↓↓↓

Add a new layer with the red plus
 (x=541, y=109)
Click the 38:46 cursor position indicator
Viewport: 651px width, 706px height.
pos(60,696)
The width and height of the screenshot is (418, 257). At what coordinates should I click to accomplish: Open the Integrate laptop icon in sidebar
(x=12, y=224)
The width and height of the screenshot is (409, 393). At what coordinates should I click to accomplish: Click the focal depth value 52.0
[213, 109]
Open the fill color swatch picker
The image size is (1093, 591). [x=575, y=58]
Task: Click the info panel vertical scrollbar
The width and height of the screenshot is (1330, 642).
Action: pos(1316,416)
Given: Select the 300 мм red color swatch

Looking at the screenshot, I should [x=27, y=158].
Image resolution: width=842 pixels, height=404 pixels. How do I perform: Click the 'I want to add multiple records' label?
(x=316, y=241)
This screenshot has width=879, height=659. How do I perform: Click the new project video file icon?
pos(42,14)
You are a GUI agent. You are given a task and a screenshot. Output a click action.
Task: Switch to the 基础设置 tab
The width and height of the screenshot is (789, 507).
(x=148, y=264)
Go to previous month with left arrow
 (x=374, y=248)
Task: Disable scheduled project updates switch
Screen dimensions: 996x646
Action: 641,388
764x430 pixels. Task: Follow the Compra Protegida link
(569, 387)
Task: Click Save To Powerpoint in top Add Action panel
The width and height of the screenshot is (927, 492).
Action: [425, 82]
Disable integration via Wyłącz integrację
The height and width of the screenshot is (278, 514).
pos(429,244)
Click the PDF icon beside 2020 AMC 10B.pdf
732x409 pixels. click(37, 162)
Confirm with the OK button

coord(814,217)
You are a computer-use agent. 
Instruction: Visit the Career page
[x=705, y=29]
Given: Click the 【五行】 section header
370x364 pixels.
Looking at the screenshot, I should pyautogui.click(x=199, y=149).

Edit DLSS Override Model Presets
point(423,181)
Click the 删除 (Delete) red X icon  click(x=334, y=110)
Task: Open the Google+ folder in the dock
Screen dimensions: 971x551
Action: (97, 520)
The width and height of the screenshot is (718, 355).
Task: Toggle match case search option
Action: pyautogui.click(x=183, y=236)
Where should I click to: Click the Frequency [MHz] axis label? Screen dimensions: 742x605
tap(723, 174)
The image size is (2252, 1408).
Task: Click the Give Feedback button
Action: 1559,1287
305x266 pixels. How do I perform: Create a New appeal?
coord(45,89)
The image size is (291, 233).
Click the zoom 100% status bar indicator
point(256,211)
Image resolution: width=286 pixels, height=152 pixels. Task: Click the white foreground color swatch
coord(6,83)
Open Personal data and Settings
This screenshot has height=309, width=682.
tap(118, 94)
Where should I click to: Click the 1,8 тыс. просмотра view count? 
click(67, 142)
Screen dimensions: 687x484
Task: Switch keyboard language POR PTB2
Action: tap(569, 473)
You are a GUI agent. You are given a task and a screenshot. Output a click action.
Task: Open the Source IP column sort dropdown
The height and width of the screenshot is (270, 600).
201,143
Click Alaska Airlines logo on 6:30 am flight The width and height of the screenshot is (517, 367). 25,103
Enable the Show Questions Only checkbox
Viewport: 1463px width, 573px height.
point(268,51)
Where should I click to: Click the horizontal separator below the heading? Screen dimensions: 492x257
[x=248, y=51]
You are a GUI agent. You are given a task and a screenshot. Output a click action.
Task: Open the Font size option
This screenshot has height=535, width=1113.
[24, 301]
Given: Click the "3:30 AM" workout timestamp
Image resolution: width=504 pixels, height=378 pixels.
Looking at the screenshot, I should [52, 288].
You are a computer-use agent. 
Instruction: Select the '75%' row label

↑↑↑

**WORK INSTRUCTIONS**. All of the material must be given again without any change.

**EXERCISE OUTPUT**.
Add a new layer with the red plus
 (x=541, y=109)
Click the 38:46 cursor position indicator
Viewport: 651px width, 706px height.
pos(60,696)
The width and height of the screenshot is (418, 257). At what coordinates should I click to accomplish: Open the Integrate laptop icon in sidebar
(x=12, y=224)
The width and height of the screenshot is (409, 393). At what coordinates should I click to accomplish: Click the focal depth value 52.0
[213, 109]
Open the fill color swatch picker
The image size is (1093, 591). [x=575, y=58]
Task: Click the info panel vertical scrollbar
The width and height of the screenshot is (1330, 642).
Action: pos(1316,416)
Given: Select the 300 мм red color swatch

Looking at the screenshot, I should [x=27, y=158].
Image resolution: width=842 pixels, height=404 pixels. How do I perform: Click the 'I want to add multiple records' label?
(x=316, y=241)
This screenshot has width=879, height=659. How do I perform: Click the new project video file icon?
pos(42,14)
You are a GUI agent. You are given a task and a screenshot. Output a click action.
Task: Switch to the 基础设置 tab
The width and height of the screenshot is (789, 507).
(x=148, y=264)
Go to previous month with left arrow
 (x=374, y=248)
Task: Disable scheduled project updates switch
Screen dimensions: 996x646
Action: 641,388
764x430 pixels. Task: Follow the Compra Protegida link
(569, 387)
Task: Click Save To Powerpoint in top Add Action panel
The width and height of the screenshot is (927, 492).
Action: [425, 82]
Disable integration via Wyłącz integrację
The height and width of the screenshot is (278, 514).
pos(429,244)
Click the PDF icon beside 2020 AMC 10B.pdf
732x409 pixels. click(37, 162)
Confirm with the OK button

coord(814,217)
You are a computer-use agent. 
Instruction: Visit the Career page
[x=705, y=29]
Given: Click the 【五行】 section header
370x364 pixels.
Looking at the screenshot, I should pyautogui.click(x=199, y=149).

Edit DLSS Override Model Presets
point(423,181)
Click the 删除 (Delete) red X icon  click(x=334, y=110)
Task: Open the Google+ folder in the dock
Screen dimensions: 971x551
Action: (97, 520)
The width and height of the screenshot is (718, 355).
Task: Toggle match case search option
Action: pyautogui.click(x=183, y=236)
Where should I click to: Click the Frequency [MHz] axis label? Screen dimensions: 742x605
tap(723, 174)
The image size is (2252, 1408).
Task: Click the Give Feedback button
Action: 1559,1287
305x266 pixels. How do I perform: Create a New appeal?
coord(45,89)
The image size is (291, 233).
Click the zoom 100% status bar indicator
point(256,211)
Image resolution: width=286 pixels, height=152 pixels. Task: Click the white foreground color swatch
coord(6,83)
Open Personal data and Settings
This screenshot has height=309, width=682.
tap(118, 94)
Where should I click to: Click the 1,8 тыс. просмотра view count? 
click(67, 142)
Screen dimensions: 687x484
Task: Switch keyboard language POR PTB2
Action: tap(569, 473)
You are a GUI agent. You are given a task and a screenshot. Output a click action.
Task: Open the Source IP column sort dropdown
The height and width of the screenshot is (270, 600).
201,143
Click Alaska Airlines logo on 6:30 am flight The width and height of the screenshot is (517, 367). 25,103
Enable the Show Questions Only checkbox
Viewport: 1463px width, 573px height.
point(268,51)
Where should I click to: Click the horizontal separator below the heading? Screen dimensions: 492x257
[x=248, y=51]
You are a GUI agent. You are given a task and a screenshot. Output a click action.
Task: Open the Font size option
This screenshot has height=535, width=1113.
[24, 301]
Given: Click the "3:30 AM" workout timestamp
Image resolution: width=504 pixels, height=378 pixels.
Looking at the screenshot, I should [52, 288].
You are a computer-use agent. 
Instruction: Select the '75%' row label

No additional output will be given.